- **Work to be completed**
Among the entries below, the lines from the one with "The image size is (1288, 952)." up to and including the one with "Task: Open the 會計 menu" are to be restated exactly, without pictures.
━━━ Records supplied ━━━
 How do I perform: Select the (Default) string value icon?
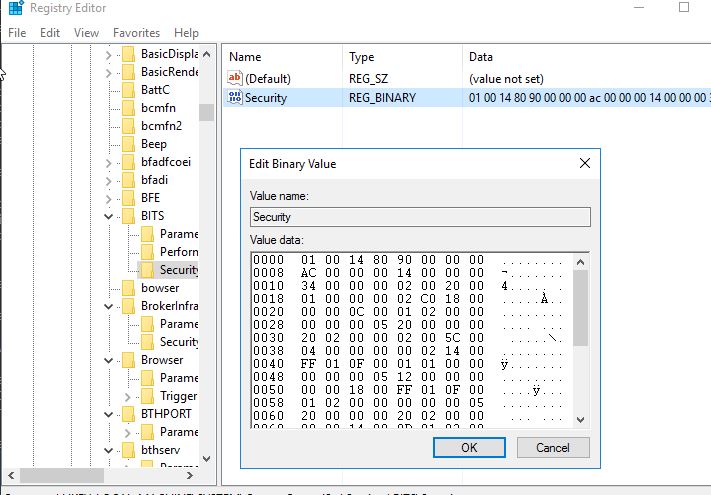coord(235,77)
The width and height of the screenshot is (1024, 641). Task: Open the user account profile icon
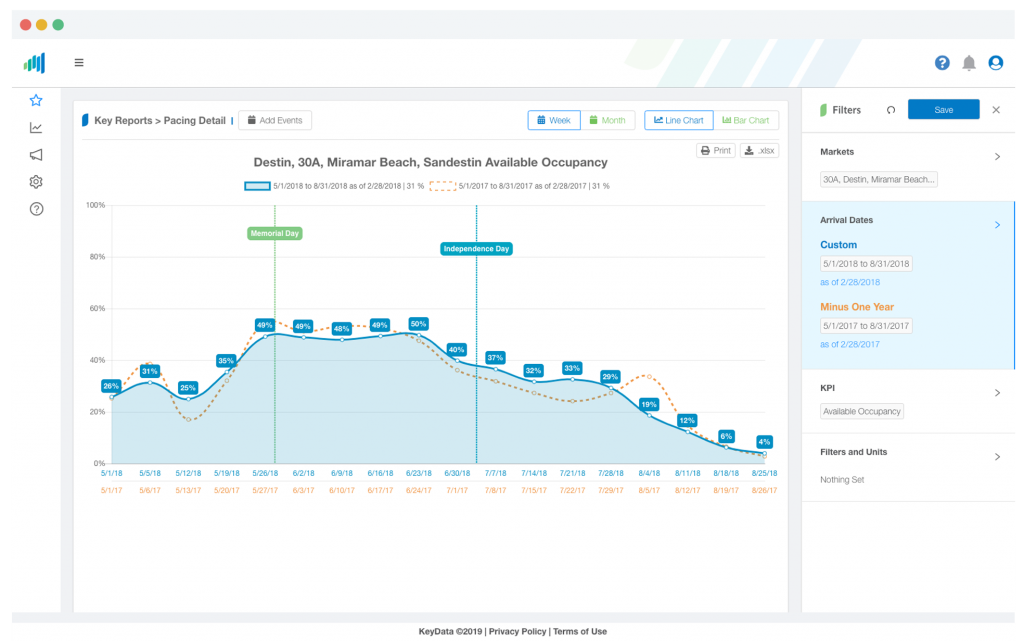(x=995, y=63)
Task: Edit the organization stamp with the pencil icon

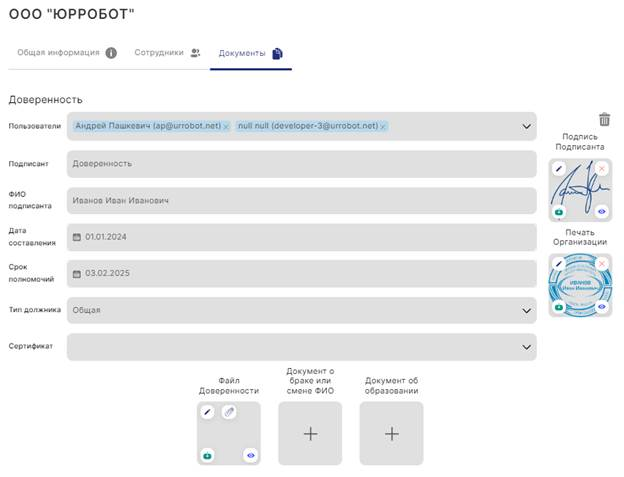Action: pos(560,264)
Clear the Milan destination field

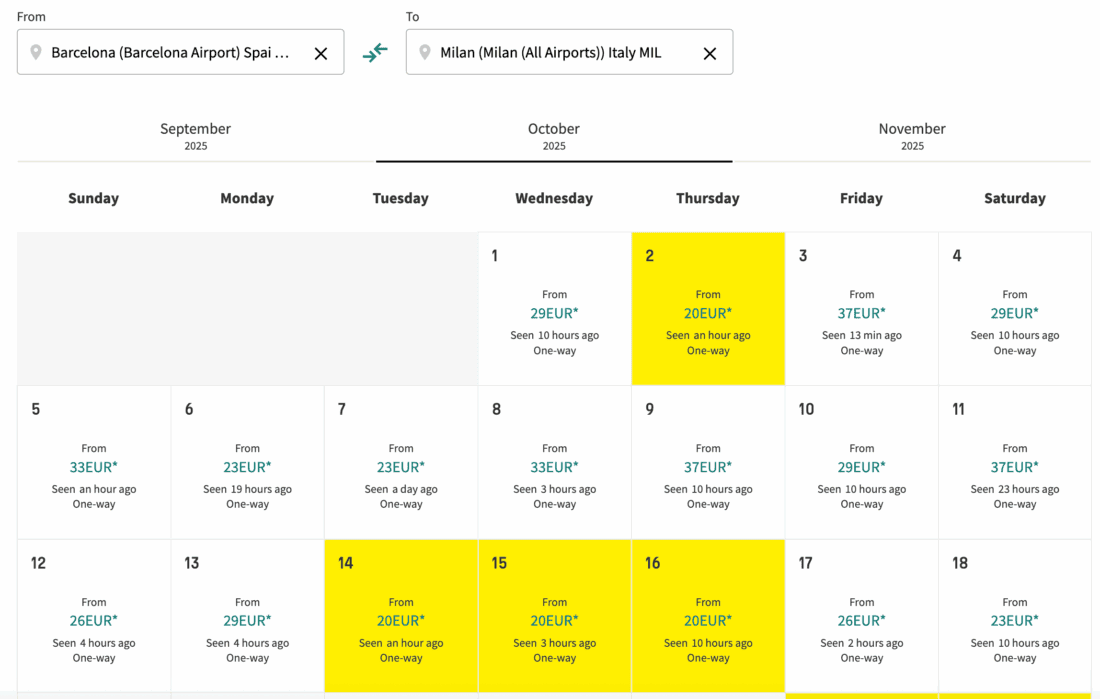(x=710, y=54)
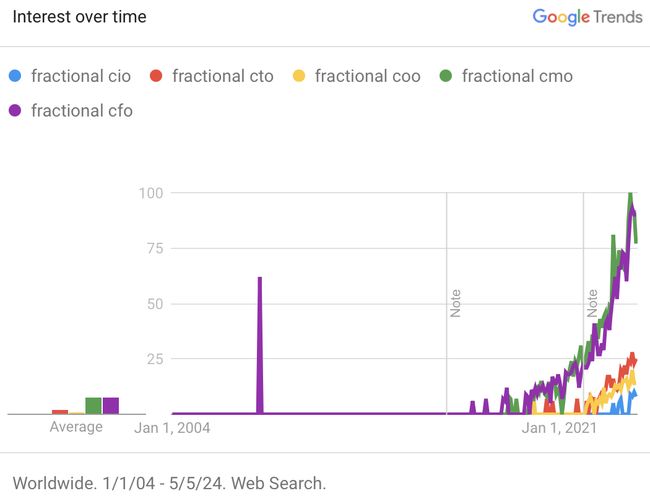Click the red bar in Average chart
Viewport: 650px width, 498px height.
(60, 411)
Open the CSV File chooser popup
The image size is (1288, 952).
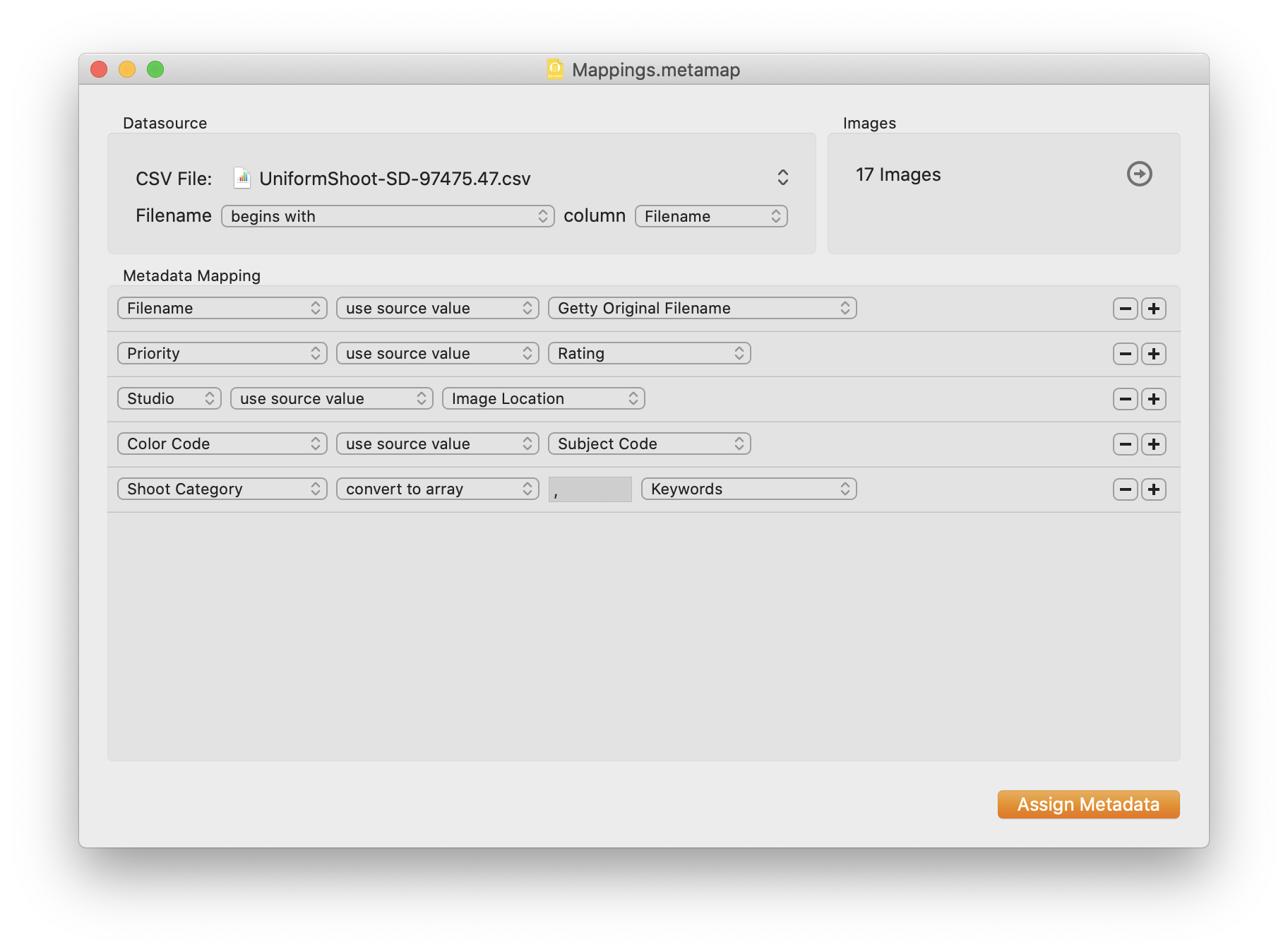[x=782, y=177]
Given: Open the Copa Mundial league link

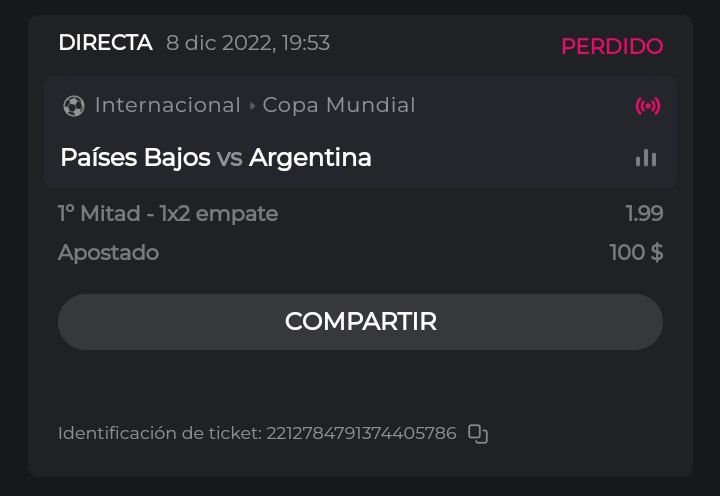Looking at the screenshot, I should (x=339, y=105).
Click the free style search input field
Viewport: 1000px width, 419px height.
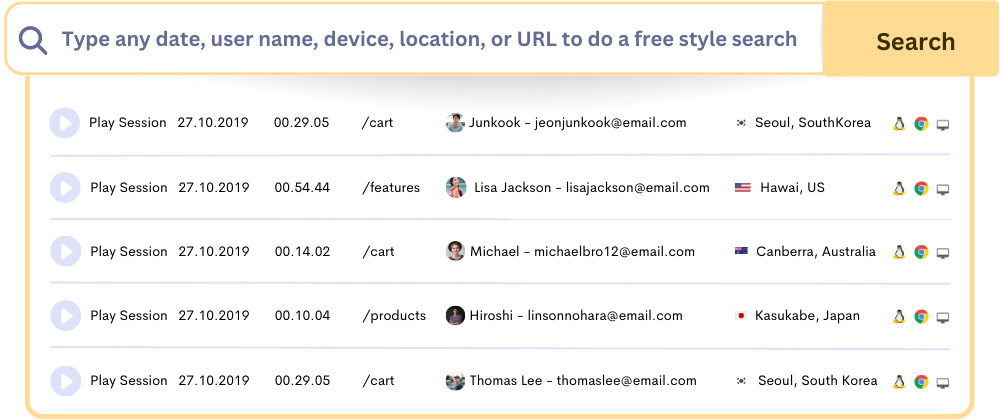pos(430,40)
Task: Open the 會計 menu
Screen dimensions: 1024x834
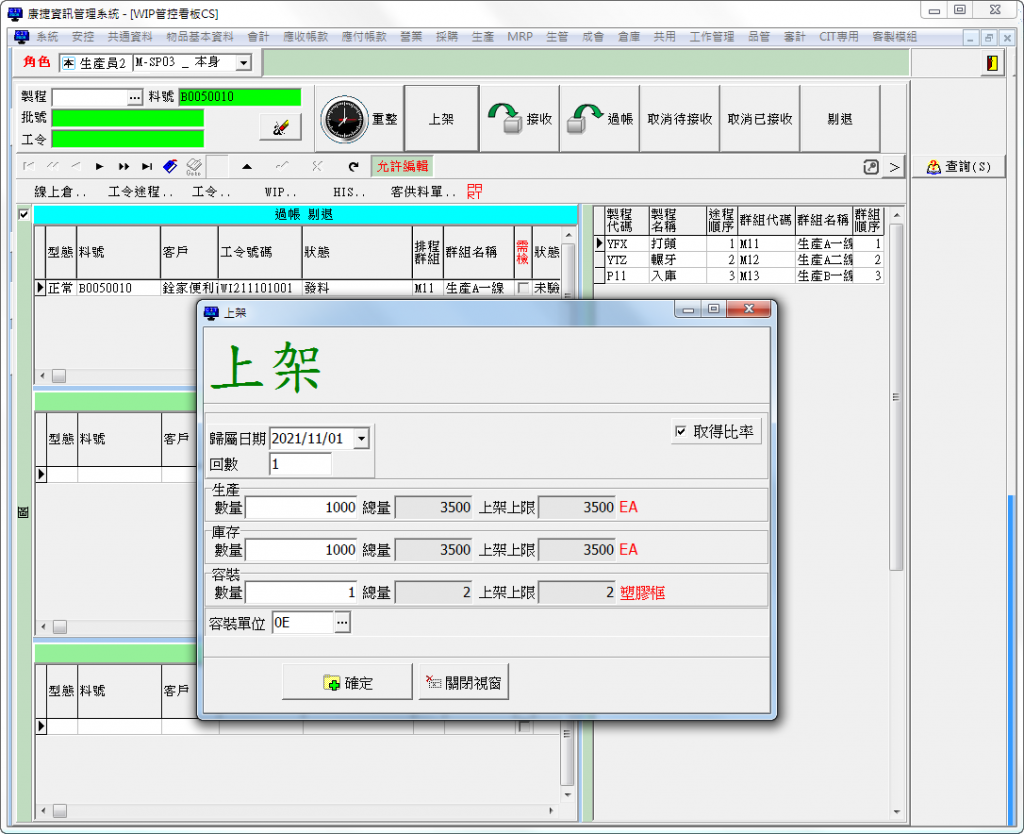Action: 258,37
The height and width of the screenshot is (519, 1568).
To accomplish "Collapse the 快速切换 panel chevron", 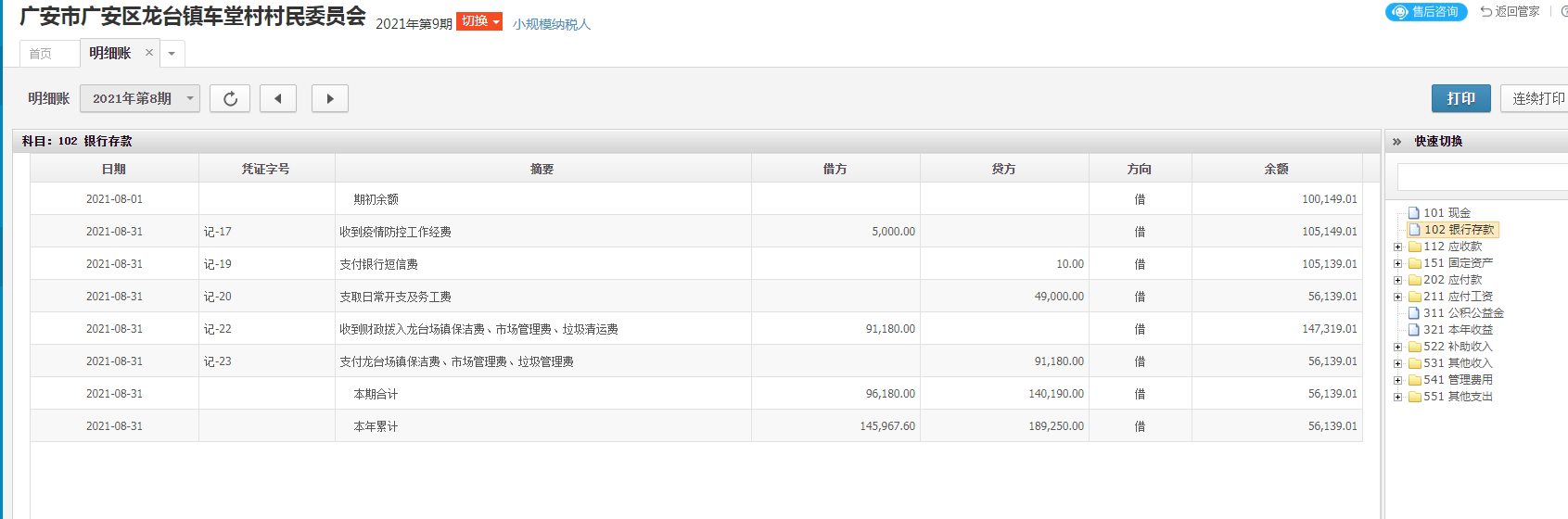I will (1396, 142).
━━━
- **Written answer**
The image size is (1288, 952).
[x=782, y=177]
Given: Open the Copa Mundial league link

Looking at the screenshot, I should (x=339, y=105).
Click the free style search input field
Viewport: 1000px width, 419px height.
pos(430,40)
Task: Open the 會計 menu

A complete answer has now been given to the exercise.